**What is needed:** Look below and pull out each line with the word "computer".

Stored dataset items
BEGIN

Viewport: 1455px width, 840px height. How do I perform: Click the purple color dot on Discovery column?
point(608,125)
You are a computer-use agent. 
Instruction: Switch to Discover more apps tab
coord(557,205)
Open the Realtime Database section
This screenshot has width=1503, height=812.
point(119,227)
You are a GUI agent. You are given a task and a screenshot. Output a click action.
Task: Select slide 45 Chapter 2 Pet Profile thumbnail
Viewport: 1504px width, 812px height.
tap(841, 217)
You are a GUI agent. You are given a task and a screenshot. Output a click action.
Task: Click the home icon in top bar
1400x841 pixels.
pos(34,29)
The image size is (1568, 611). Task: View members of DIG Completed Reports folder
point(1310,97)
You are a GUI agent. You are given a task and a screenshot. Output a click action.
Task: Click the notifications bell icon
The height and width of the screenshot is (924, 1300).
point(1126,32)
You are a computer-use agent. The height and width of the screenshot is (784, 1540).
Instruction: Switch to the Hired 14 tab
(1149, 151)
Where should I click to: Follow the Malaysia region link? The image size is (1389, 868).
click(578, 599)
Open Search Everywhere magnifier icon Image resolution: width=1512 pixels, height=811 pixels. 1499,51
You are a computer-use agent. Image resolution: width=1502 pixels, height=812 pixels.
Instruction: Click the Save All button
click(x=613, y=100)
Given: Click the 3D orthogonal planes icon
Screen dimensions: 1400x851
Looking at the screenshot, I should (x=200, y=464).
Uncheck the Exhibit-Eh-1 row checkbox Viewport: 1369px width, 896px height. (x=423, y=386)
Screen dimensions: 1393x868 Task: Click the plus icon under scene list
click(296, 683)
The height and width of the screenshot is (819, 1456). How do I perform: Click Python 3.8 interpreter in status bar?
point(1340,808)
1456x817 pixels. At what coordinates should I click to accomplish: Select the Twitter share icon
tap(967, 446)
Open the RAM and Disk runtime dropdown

END

**Problem solution:**
You are a computer-use agent. 
You are a computer-use agent. The height and width of the screenshot is (784, 1540).
You are a computer-use agent. Image resolution: width=1502 pixels, height=812 pixels.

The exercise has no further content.